Broadway made sense for a woman who grew up watching shows in New York and who has an “ability to infuse each song with character, as if acting,” the AP said in a review of “Older.”

“I feel like all of my music has musical theater in it because I have loved theater for so long,” she says. “I saw my first Broadway show and I was like 8, and so, it just kind of seeps into my music whether I am conscious of it or not.”

‘In her own world’

“Floyd Collins,” tells the tale of a hapless explorer who gets himself trapped in a Kentucky cave in 1925, triggering the first modern media frenzy. McAlpine plays Floyd Collins' sister, a woman who doesn't fit in.

“She is strange, definitely, but it’s just because she’s in her own world, and she sees the world differently than everyone else. She sees the beauty in it. She’s like a sponge. She picks up everything that everyone is throwing out. She’s just different. Not necessarily in a bad way,” McAlpine says.

“It explores being a young woman in the 1920s and being misunderstood and not listened to and not heard, and that’s like been a theme in my life because I’m working in the music industry. I’m surrounded by men all the time.”

McAlpine, 25, didn't know much about “Floyd Collins” — it deputed off-Broadway in 1996 — but was a fan of its composer and lyricist, who created “The Light in the Piazza,” one of her favorite musicals.

“I saw his name and I was like, ‘Oh, I love him.’ So I listened to the cast recording on Spotify from the original production and immediately was just hooked,” she says. “It just sounded like nothing that was on Broadway now. It was just so unique, and I love that kind of stuff.”

Broadway lured her

McAlpine, who was raised in a suburb of Philadelphia and attended the Berklee College of Music, did theater in high school. Her grandparents would take her and her siblings to Broadway every year, and her mom would sing “Wicked” in the car. During the pandemic, she livestreamed Broadway covers on Instagram.

“She had a kind of unaffected directness and purity and honesty in how she approached the reading of the role, to say nothing of the singing,” says Tina Landau, who directed “Floyd Collins” as well as supplied the book and some lyrics.

“I really felt that there was something in how unfettered and organic and unadorned her approach to it was that was perfect for the character, because Nellie just speaks truth.”

McAlpine remembers seeing “My Fair Lady” at the Vivian Beaumont Theater at Lincoln Center — the same theater she graces in “Floyd Collins.” “Sometimes I’m on stage and I’m just thinking about I was in the audience one time, and it is just so crazy.”

After the musical, she plans on another album, and the music that's coming out has been touched by the show. “It feels like it’s becoming more complex because I’m singing these songs that are so complex every day,” she says. After that, she's open to ideas, even to more theater.
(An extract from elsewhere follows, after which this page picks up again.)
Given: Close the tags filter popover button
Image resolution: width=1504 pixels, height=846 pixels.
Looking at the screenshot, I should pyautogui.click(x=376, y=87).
“It has to be the right thing. This felt like it came to me at the exact right time in my life, and this was the exact right show for me. And so, if something else comes along, it would have to be the exact set of circumstances.”

If that sounds like a singer-songwriter who is taking charge of her career, McAlpine would agree. She's done, for example, with an unhealthy pace to her tours.

“I’m finally at a place in my career where I can make decisions and do things that really align with myself. There was a while there before my last album where I was kind of just being pulled along, and I was just doing things because that’s how everyone does them,” she says.

“I feel like I am now more sure of myself, and I know what I have to do to make myself feel comfortable. Even if it’s outside of the norm or what other people do in the industry, I’m going to do it anyway.”